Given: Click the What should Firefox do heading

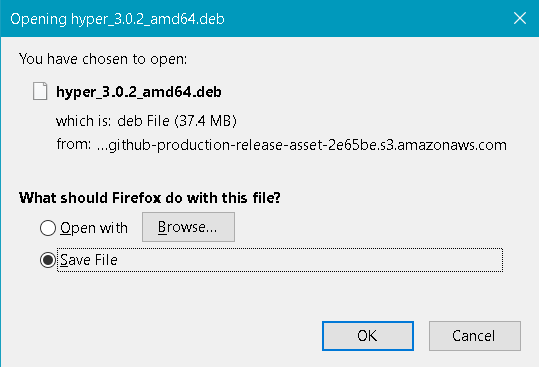Looking at the screenshot, I should pyautogui.click(x=150, y=198).
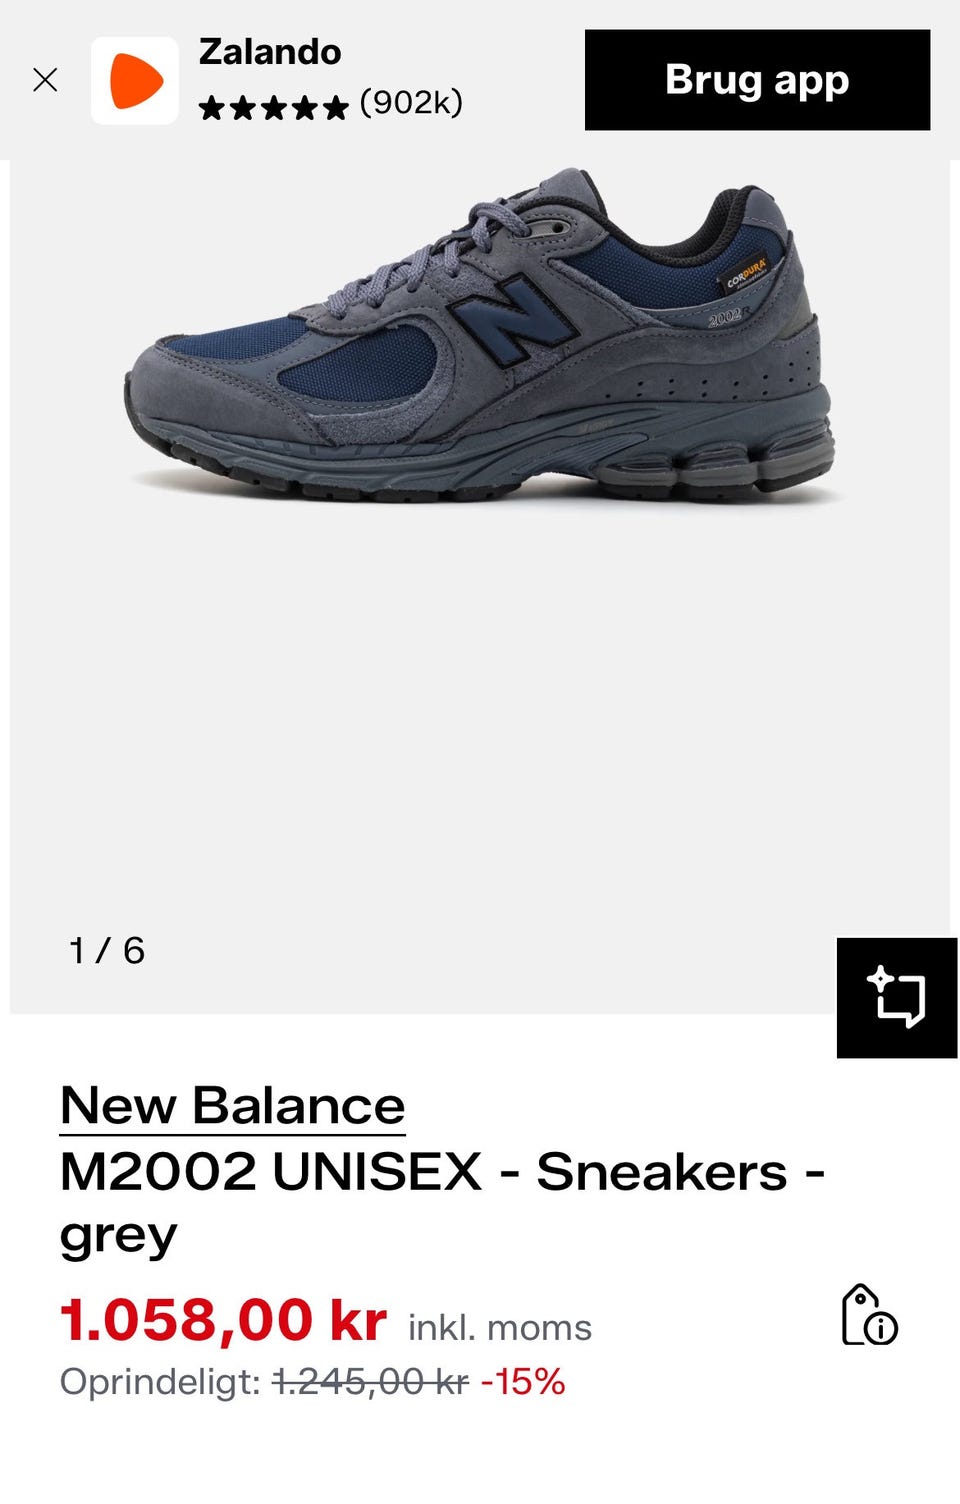Viewport: 960px width, 1504px height.
Task: Click the Brug app button
Action: [757, 80]
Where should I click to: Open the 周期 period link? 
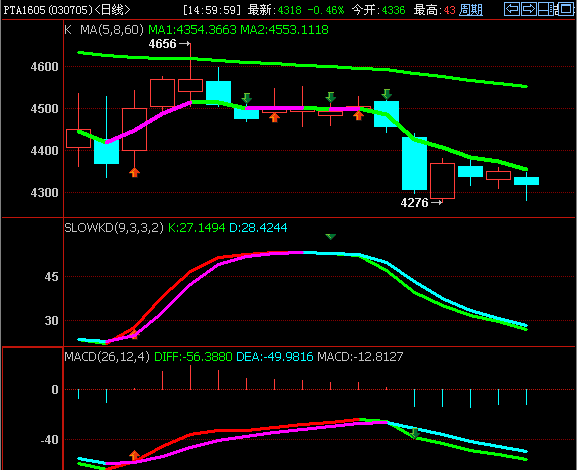471,10
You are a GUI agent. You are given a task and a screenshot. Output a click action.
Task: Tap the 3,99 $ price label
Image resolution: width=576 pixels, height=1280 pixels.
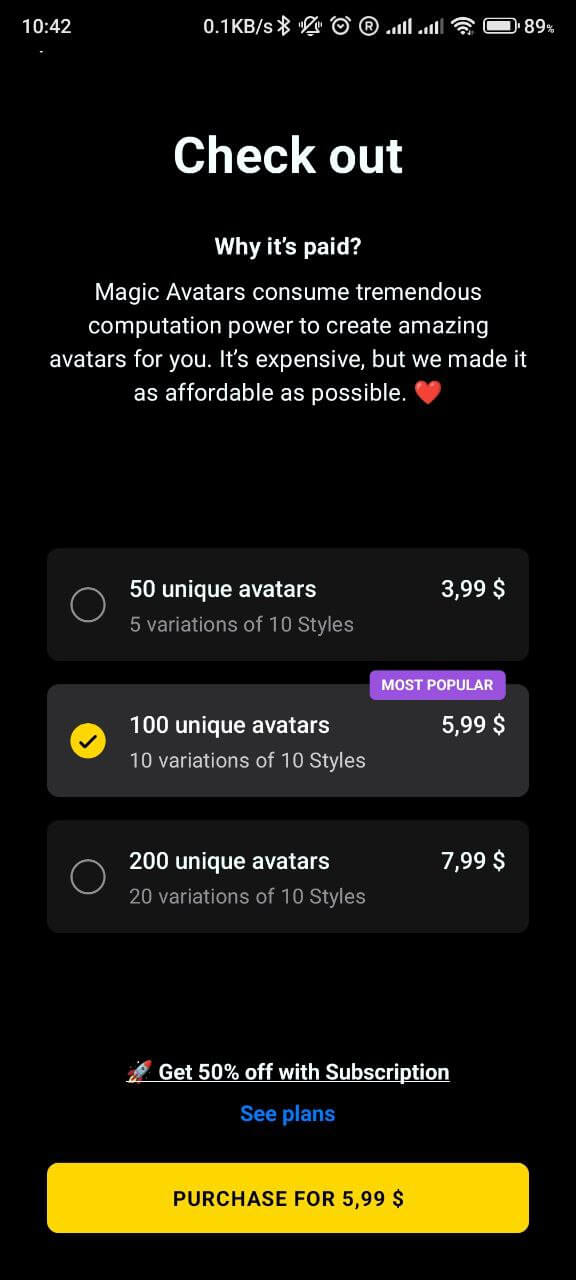(473, 589)
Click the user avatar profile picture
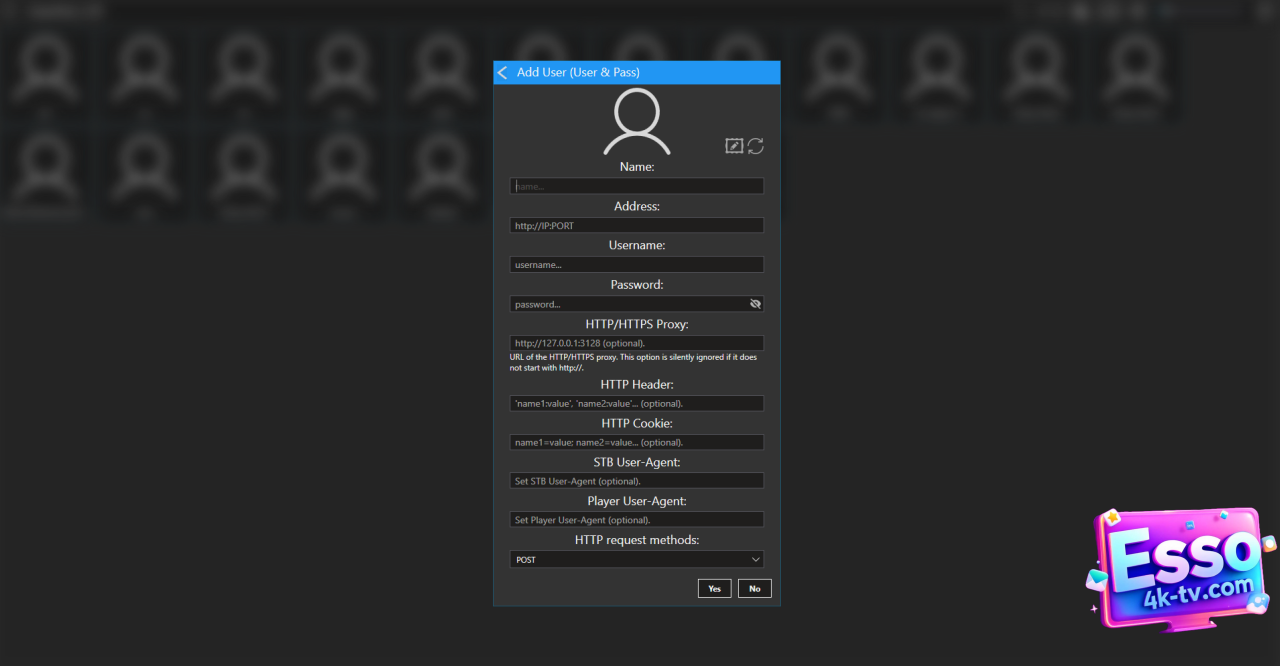 coord(636,122)
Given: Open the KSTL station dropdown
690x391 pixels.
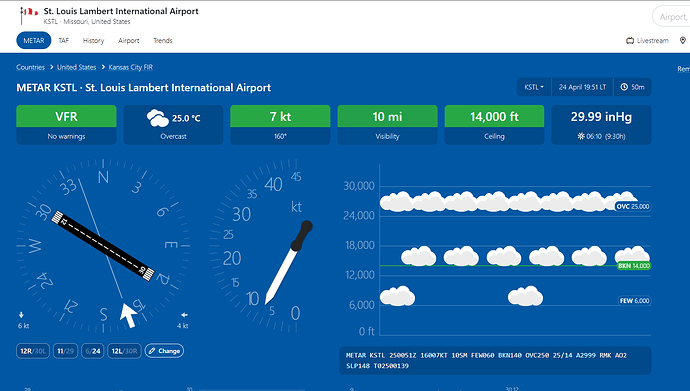Looking at the screenshot, I should [x=534, y=87].
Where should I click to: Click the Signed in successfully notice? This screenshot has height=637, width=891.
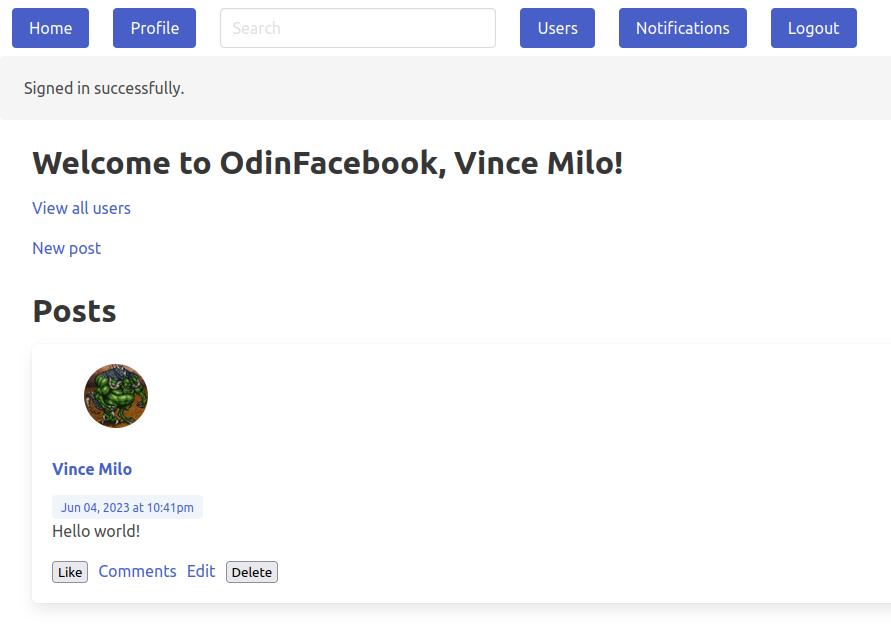point(104,88)
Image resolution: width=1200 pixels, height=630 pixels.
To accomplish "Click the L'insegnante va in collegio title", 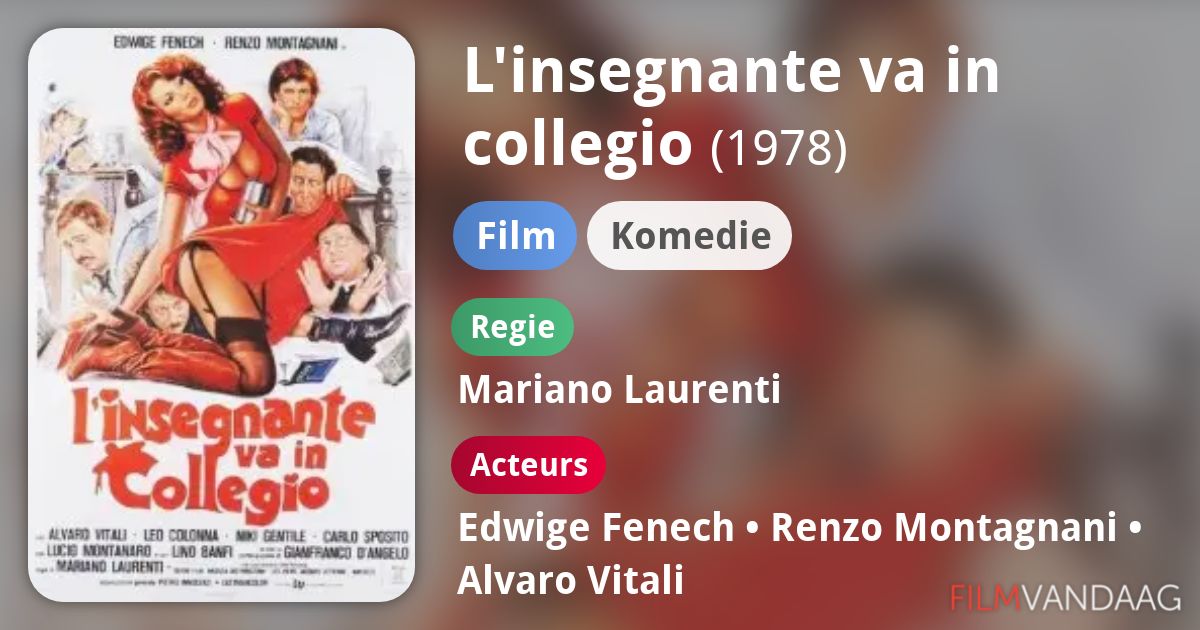I will tap(731, 107).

#####

Exercise: Repeat the records above exactly, from the first line through the line containing "Task: Tap the 3,99 $ price label", and leave out the pictures.

Output of the task:
Given: Click the What should Firefox do heading

Looking at the screenshot, I should pyautogui.click(x=150, y=198).
Viewport: 960px width, 1504px height.
Task: Click the Brug app button
Action: [757, 80]
Where should I click to: Open the 周期 period link? 
471,10
You are a GUI agent. You are given a task and a screenshot. Output a click action.
Task: Tap the 3,99 $ price label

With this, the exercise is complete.